» Direction
Reproduce the listing below, replacing every occurrence of "Locate an element on the screen" with "Find an element on the page" and leaving everything else unchanged.

* begin *

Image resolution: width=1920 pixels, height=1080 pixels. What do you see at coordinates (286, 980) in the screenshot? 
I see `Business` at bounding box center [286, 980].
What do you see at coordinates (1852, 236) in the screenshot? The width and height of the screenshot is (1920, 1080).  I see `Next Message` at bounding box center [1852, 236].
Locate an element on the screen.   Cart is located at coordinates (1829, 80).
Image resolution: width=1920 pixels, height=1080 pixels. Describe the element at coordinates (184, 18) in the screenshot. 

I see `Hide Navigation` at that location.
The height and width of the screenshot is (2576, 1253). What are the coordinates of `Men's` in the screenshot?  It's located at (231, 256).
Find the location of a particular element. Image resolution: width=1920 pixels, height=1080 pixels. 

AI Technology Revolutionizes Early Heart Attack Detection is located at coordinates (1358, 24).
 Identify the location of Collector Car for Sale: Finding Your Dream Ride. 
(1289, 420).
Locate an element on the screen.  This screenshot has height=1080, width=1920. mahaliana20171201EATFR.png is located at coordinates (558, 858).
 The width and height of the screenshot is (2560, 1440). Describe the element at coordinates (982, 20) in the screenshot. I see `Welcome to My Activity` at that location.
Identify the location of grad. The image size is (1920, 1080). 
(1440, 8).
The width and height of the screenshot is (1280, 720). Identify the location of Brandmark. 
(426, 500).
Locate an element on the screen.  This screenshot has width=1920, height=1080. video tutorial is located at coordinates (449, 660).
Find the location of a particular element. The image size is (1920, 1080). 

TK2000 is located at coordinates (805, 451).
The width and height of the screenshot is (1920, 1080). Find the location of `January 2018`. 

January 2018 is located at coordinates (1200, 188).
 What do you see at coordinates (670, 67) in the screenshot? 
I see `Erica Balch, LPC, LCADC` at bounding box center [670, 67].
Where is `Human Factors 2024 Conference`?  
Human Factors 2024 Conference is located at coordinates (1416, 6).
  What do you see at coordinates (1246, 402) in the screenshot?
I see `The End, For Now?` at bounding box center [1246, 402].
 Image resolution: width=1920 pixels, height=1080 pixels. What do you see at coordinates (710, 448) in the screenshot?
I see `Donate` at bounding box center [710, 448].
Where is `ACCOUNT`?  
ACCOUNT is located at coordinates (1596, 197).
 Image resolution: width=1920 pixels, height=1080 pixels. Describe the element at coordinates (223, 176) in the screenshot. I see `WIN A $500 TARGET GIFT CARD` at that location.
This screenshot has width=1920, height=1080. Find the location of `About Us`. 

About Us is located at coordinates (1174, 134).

* end *

» The output
Image resolution: width=1920 pixels, height=1080 pixels. What do you see at coordinates (286, 980) in the screenshot? 
I see `Business` at bounding box center [286, 980].
What do you see at coordinates (1852, 236) in the screenshot? The width and height of the screenshot is (1920, 1080).  I see `Next Message` at bounding box center [1852, 236].
Find an element on the page.   Cart is located at coordinates (1829, 80).
Image resolution: width=1920 pixels, height=1080 pixels. Describe the element at coordinates (184, 18) in the screenshot. 

I see `Hide Navigation` at that location.
The height and width of the screenshot is (2576, 1253). What are the coordinates of `Men's` in the screenshot?  It's located at (231, 256).
Find the location of a particular element. Image resolution: width=1920 pixels, height=1080 pixels. 

AI Technology Revolutionizes Early Heart Attack Detection is located at coordinates (1358, 24).
 Identify the location of Collector Car for Sale: Finding Your Dream Ride. 
(1289, 420).
Find an element on the page.  This screenshot has height=1080, width=1920. mahaliana20171201EATFR.png is located at coordinates (558, 858).
 The width and height of the screenshot is (2560, 1440). Describe the element at coordinates (982, 20) in the screenshot. I see `Welcome to My Activity` at that location.
Identify the location of grad. The image size is (1920, 1080). 
(1440, 8).
The width and height of the screenshot is (1280, 720). Identify the location of Brandmark. 
(426, 500).
Find an element on the page.  This screenshot has width=1920, height=1080. video tutorial is located at coordinates (449, 660).
Find the location of a particular element. The image size is (1920, 1080). 

TK2000 is located at coordinates (805, 451).
The width and height of the screenshot is (1920, 1080). Find the location of `January 2018`. 

January 2018 is located at coordinates (1200, 188).
 What do you see at coordinates (670, 67) in the screenshot? 
I see `Erica Balch, LPC, LCADC` at bounding box center [670, 67].
Where is `Human Factors 2024 Conference`?  
Human Factors 2024 Conference is located at coordinates (1416, 6).
  What do you see at coordinates (1246, 402) in the screenshot?
I see `The End, For Now?` at bounding box center [1246, 402].
 Image resolution: width=1920 pixels, height=1080 pixels. What do you see at coordinates (710, 448) in the screenshot?
I see `Donate` at bounding box center [710, 448].
Where is `ACCOUNT`?  
ACCOUNT is located at coordinates (1596, 197).
 Image resolution: width=1920 pixels, height=1080 pixels. Describe the element at coordinates (223, 176) in the screenshot. I see `WIN A $500 TARGET GIFT CARD` at that location.
This screenshot has width=1920, height=1080. Find the location of `About Us`. 

About Us is located at coordinates (1174, 134).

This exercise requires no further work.